- [SELECTED TEXT]
The need to secure the cryptographic keys through multi-party computation

Although it is almost impossible to prevent highly resourced, nation-sponsored attacks, organizations are far from powerless. Above all else, the SolarWinds attack highlights the need to protect the cryptographic keys used for code signing – both from theft and from misuse. Organizations must adopt a defense-in-depth approach, securing their systems by avoiding single points of failure throughout their critical infrastructure – particularly when it comes to signing code.

Cryptographic keys need to be protected with careful audit and control at all times. A survey of current technologies reveals the only certain way to achieve is through MPC (Multi-Party Computation) which eliminates single points of failure in management operations and runtime transactions. This is an innovative enterprise-level application of a proven technology developed since the 1980s.

- [DATA EXCERPTS]
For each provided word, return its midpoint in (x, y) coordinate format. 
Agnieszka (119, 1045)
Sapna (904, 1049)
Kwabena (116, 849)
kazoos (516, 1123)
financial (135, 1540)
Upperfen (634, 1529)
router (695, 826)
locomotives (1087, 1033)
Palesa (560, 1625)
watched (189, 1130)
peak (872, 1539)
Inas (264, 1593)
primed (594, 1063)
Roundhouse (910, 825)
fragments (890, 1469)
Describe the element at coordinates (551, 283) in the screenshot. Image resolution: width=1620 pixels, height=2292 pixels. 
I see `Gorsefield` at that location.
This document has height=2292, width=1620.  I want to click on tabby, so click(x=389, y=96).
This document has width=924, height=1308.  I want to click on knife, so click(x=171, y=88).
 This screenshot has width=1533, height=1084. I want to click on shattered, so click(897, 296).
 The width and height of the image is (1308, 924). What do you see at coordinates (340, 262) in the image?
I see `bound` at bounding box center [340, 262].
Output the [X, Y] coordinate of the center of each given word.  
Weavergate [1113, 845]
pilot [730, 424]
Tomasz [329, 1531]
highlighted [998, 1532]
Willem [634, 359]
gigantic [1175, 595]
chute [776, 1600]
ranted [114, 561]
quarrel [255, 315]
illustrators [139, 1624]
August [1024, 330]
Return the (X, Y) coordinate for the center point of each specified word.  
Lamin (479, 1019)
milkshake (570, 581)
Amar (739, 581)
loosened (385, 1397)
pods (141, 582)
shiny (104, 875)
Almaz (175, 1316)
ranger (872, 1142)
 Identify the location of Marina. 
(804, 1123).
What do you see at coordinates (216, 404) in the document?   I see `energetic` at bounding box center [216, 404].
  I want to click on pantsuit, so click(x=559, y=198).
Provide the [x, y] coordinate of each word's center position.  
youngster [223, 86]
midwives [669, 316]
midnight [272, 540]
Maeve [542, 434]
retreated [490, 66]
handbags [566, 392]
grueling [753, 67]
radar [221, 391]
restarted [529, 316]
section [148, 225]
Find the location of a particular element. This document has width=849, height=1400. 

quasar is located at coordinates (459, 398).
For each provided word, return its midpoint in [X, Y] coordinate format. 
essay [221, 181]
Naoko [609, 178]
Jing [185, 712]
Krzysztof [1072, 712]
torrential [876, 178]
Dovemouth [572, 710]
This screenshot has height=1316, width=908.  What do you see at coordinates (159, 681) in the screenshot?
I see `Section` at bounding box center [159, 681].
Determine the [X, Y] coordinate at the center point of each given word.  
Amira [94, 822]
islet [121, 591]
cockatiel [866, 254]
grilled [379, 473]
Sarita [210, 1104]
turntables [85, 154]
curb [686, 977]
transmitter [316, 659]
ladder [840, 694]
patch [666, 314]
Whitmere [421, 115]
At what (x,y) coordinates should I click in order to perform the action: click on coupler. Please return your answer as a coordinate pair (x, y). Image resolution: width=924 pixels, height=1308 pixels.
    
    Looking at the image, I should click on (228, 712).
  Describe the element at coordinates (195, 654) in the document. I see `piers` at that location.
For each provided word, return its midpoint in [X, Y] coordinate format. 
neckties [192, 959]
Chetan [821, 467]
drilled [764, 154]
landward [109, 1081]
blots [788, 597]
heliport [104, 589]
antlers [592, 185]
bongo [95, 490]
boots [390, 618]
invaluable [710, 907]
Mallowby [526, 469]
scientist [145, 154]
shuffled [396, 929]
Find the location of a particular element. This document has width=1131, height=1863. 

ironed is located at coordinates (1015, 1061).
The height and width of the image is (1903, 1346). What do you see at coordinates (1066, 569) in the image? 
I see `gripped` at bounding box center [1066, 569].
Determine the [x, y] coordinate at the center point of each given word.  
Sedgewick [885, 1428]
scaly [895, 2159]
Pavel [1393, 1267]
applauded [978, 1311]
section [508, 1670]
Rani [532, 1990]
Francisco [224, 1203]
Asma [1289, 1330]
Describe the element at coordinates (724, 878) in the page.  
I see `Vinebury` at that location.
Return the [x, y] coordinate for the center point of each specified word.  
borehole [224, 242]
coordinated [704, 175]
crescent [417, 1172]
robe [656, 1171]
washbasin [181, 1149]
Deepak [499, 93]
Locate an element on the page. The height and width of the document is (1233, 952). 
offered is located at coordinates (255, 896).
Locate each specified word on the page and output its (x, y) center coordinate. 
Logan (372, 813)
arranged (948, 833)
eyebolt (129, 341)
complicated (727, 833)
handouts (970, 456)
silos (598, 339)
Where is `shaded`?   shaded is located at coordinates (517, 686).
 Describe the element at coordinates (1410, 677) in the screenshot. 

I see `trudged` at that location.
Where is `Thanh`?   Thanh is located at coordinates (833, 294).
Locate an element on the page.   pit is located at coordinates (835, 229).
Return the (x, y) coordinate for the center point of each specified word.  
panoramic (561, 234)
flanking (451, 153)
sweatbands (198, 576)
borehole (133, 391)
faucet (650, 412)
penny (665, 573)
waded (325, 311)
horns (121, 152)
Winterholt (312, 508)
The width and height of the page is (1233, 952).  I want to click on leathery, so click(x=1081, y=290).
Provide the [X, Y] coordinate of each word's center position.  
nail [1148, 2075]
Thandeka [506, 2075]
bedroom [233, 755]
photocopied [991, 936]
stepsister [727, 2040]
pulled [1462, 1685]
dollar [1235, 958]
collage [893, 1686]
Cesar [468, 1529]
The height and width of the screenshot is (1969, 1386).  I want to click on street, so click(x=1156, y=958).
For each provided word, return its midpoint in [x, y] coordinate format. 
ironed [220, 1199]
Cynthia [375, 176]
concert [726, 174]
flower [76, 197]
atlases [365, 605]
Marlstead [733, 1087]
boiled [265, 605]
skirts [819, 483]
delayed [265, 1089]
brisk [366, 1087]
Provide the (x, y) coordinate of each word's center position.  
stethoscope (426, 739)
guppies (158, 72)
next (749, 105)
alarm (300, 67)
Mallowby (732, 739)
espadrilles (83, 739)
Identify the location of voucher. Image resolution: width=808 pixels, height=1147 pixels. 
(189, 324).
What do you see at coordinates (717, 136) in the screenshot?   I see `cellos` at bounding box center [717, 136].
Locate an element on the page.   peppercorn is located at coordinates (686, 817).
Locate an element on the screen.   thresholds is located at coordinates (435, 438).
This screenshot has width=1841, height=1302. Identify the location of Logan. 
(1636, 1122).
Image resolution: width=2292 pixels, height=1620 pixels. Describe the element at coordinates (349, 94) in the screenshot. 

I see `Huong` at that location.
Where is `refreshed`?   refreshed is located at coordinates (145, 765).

- [PROMPT 1] Reproduce the stretch of the text on securing cryptographic keys from "Although it is" through "to signing code.".
- [PROMPT 2] In the text on securing cryptographic keys, what does the abbreviation MPC stand for?
The rows are separate material and have no connection to the text about securing cryptographic keys.

- [YOUR SOLUTION 1]
Although it is almost impossible to prevent highly resourced, nation-sponsored attacks, organizations are far from powerless. Above all else, the SolarWinds attack highlights the need to protect the cryptographic keys used for code signing – both from theft and from misuse. Organizations must adopt a defense-in-depth approach, securing their systems by avoiding single points of failure throughout their critical infrastructure – particularly when it comes to signing code.

- [YOUR SOLUTION 2] Multi-Party Computation